(Exercise directions): Skip the pictures. Return exactly the lines from the one containing "The height and" through the end of the entries below.

────────────────────

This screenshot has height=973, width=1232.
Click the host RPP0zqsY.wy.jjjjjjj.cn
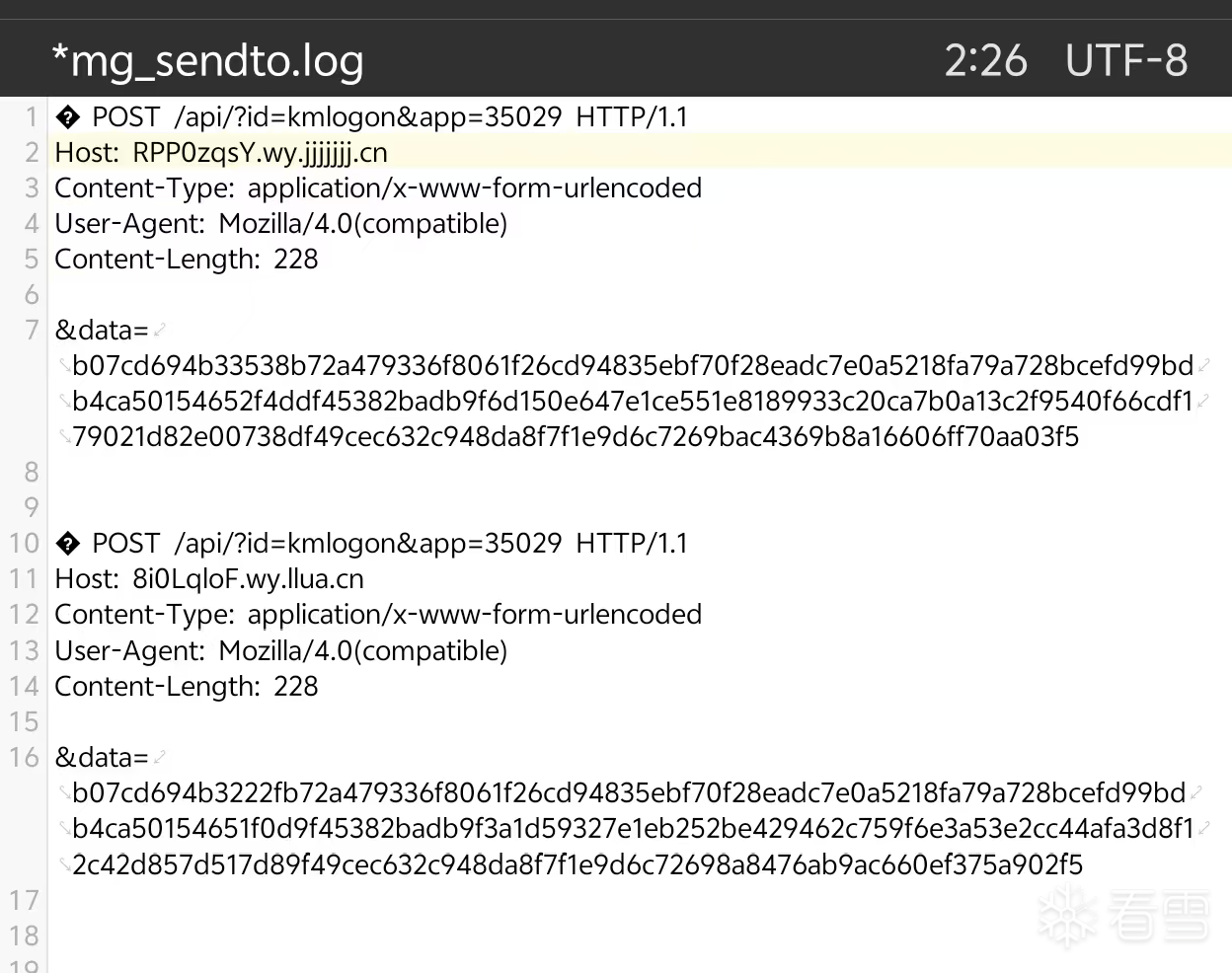(x=260, y=153)
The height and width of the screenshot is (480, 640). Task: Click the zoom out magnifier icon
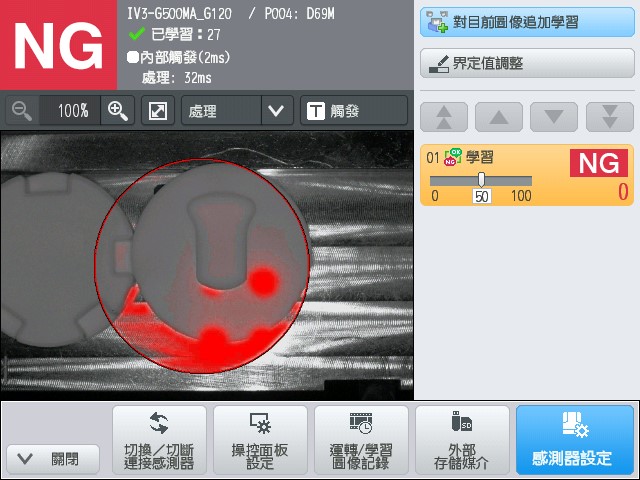coord(22,110)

────────────────────

(Task solution):
The height and width of the screenshot is (480, 640). Task: Click the zoom out magnifier icon
coord(22,110)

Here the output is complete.